While Russia was involved in the struggle against Napoleon, Alexander I offered to mediate the peace negotiations between the Americans and British who had been at war since 1812, a war that resulted in the burning of the White House by British troops. Repeatedly his efforts at mediation were accepted by the Americans, but rejected by the British. Finally the British agreed to direct negotiations with the Americans and the Treaty of Ghent was eventually signed on December 24, 1815, without Russian involvement.

The high expectations of Alexander I that John Quincy Adams had when he left St. Petersburg to become Minister to the Court of St. James in London and then Secretary of State vanished in subsequent years. The second half of the reign of the Russian Emperor was much different than the first half.
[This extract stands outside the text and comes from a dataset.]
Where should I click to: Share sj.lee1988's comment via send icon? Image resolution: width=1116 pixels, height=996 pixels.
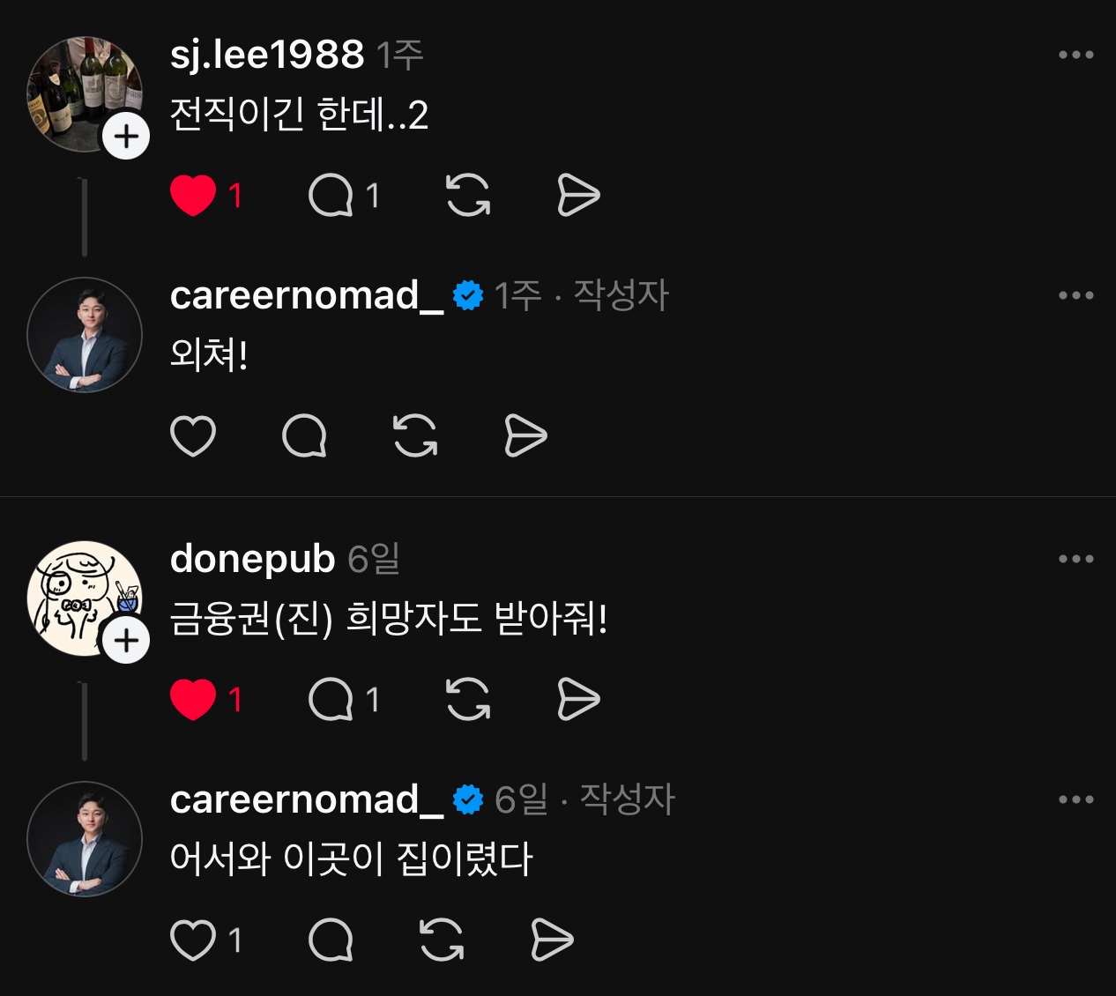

He abolished many of his own liberal reforms and become more arbitrary in his behavior while serving as one of Europe’s most powerful leaders. “Liberty,” he maintained, “should be confided within just limits. And the limits of liberty are the principles of order.” Until his death in 1825, Alexander I increasingly became more autocratic and no longer was admired by American leaders.

Commercial relations continued to grow between America and Russia in the early part of the 19th century, but the mutual admiration that had previously existed between the young Alexander and President Jefferson was over. As Secretary of State in the cabinet of President James Monroe and later as America’s sixth President, John Quincy Adams faced a much less friendly neighbor. Alexander I’s successor, Nicholas I, had no sympathy for democracies or constitutional governments and American leaders were equally disinterested in a close relationship with a rigid autocratic regime.